- Author(s): Daniel Lieske
- Website: wormworldsaga.com
- Launch date: 24 December 2010
- Genre(s): Fantasy

= The Wormworld Saga =

2010 fantasy webcomic

The Wormworld Saga is a webcomic and graphic novel series by German graphics artist Daniel Lieske. Styled after 1980s fantasy films and Studio Ghibli films, the first chapter of the webcomic was published on Christmas Eve 2010. The Wormworld Saga presents the story of Jonas, a child who makes his way through a magical portal and finds himself lost in a fantasy world. Lieske is supported largely through Kickstarter, and The Wormworld Saga has been translated and published in various countries.

==Synopsis==
The Worldworld Saga features the story of Jonas, a child who escapes into his vivid daydreams while reeling from the loss of his mother. After making his way through a magical portal inside his grandmother's strange painting, Jonas finds himself lost in a fantasy world, unable to return. Here, the child finds a giant dragon trapped inside of a mountain, and a mysterious Firelord who rises from the fires of Worm Mountain.

==Development==
Unlike most webcomics, Lieske releases The Wormworld Saga in large one-chapter chunks, finishing one to four chapters per year. Each chapter of The Wormworld Saga is presented as a continuous scroll, inspired by Scott McCloud's infinite canvas. The first chapter of Lieske's webcomic went live during Christmas 2010, and reached over a quarter-million views and translations into various languages within a month after launch. The Wormworld Saga is styled after 1980s fantasy films such as The Neverending Story and The Goonies, and is also strongly influenced by Studio Ghibli films like Princess Mononoke and Spirited Away. Lieske originally planned for the entire saga to be between 45 and 60 chapters.

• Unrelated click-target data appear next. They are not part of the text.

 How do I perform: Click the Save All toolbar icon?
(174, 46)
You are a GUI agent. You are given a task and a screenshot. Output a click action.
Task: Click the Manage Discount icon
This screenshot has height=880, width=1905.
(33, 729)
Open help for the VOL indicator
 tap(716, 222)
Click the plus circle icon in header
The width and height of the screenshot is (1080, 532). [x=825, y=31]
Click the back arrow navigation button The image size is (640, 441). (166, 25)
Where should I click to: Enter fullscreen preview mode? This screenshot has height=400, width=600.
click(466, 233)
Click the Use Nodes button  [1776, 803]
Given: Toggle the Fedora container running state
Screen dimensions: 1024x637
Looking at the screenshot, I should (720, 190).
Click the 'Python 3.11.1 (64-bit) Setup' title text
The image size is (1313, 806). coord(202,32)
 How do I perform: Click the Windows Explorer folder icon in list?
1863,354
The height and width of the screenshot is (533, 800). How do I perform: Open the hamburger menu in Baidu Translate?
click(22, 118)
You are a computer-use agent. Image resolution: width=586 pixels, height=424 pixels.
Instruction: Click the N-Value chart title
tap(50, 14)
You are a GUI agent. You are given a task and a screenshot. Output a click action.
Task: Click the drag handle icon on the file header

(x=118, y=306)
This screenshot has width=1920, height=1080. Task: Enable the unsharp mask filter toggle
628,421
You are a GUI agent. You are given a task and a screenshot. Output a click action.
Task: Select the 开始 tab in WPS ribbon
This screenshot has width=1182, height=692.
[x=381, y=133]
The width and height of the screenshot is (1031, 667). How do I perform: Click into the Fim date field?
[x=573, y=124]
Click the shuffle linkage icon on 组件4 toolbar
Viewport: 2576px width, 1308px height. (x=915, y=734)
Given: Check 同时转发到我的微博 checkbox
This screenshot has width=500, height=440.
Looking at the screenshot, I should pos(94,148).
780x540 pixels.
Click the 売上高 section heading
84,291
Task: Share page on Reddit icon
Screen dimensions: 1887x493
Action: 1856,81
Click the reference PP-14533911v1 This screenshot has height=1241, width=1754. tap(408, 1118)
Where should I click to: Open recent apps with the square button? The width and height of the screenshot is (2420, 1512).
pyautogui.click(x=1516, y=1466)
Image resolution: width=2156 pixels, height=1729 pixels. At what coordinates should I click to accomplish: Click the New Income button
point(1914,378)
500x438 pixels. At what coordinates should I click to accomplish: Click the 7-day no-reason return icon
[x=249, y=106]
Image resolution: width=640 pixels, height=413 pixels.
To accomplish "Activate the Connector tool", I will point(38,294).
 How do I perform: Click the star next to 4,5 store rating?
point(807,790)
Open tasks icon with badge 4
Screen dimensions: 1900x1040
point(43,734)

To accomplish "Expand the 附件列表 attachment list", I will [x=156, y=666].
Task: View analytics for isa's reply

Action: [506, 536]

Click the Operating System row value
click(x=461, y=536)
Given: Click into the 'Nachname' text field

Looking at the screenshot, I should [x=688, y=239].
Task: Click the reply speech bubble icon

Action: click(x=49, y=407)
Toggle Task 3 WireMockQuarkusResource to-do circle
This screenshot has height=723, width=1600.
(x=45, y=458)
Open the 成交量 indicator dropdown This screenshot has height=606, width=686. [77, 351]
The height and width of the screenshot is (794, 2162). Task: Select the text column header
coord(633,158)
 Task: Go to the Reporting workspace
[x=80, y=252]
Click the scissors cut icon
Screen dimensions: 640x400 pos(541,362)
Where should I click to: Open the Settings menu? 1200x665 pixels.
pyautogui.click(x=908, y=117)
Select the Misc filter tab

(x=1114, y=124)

In March 2011, Lieske launched a Kickstarter crowdfunding campaign to raise money for an iOS and Android app to showcases the artwork of the webcomic. Lieske posted chapters 3, 4, and 5 of The Wormworld Saga in 2012 and 2013 before being forced to put the project on hiatus and switch to freelance work. The revenue stream of the webcomic did not yield enough for Lieske to continue working on it until a French publisher picked up his book. Lieske released chapter 6 of The Wormworld Saga in August, 2014, and at this point the mobile app proved insufficient for Lieske's needs. Taking the app down, Lieske launched a Kickstarter campaign to fund the production of a first volume of The Wormworld Saga in print, containing chapters 1–3. This campaign reached more than triple its goal after 1071 backers pledged $44,089. This first volume contains chapters 1–3. A Kickstarter campaign for The Wormworld Saga Book Edition Volume 2 was launched on April 12, 2015. The campaign reached its goal of $18,000 on April 15, 2015. On May 12, 2015 the campaign ended successfully, after 940 backers pledged $46,049. This volume contains chapters 4–5.

In May 2018, Lion Forge Comics began publishing The Wormworld Saga in print in the United States.